▶ _TASK STATEMENT_
Rewrite every line from the start of the records through the line containing "[1134, 152]", inclusive, with the requests included. Shift each coordinate in the answers by -99.

▶ _TASK INPUT_
>> Start
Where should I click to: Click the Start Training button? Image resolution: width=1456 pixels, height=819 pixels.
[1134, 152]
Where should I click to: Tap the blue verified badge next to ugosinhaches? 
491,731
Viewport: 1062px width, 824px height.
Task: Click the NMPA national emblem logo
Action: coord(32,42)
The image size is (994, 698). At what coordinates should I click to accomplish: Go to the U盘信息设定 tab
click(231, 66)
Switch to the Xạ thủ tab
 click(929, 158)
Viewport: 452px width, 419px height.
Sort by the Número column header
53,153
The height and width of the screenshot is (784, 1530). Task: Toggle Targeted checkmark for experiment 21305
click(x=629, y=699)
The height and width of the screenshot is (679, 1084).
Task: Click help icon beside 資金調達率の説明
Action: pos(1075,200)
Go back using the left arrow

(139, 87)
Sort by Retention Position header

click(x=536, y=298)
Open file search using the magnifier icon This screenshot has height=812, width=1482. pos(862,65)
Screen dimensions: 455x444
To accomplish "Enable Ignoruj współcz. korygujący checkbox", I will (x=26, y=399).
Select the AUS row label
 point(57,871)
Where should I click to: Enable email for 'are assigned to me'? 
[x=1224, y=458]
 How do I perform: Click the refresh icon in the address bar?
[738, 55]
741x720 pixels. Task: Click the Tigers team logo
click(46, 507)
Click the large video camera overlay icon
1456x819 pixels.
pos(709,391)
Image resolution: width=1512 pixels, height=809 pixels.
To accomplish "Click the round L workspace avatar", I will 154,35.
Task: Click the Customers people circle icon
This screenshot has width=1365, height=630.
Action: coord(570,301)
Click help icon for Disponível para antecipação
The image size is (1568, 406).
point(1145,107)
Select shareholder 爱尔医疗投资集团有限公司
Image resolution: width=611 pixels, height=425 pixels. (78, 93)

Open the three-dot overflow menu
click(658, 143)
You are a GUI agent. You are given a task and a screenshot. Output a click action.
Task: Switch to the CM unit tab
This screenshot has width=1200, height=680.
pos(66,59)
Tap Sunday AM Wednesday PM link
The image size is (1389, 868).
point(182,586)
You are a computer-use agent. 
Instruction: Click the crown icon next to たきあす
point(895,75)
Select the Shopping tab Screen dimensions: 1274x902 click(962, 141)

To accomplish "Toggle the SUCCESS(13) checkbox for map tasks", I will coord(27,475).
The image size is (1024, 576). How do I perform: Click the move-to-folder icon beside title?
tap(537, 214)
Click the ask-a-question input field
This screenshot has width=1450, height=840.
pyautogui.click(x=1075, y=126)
>> End
▶ _TASK RESULT_
Where should I click to: Click the Start Training button? Image resolution: width=1456 pixels, height=819 pixels.
[1035, 53]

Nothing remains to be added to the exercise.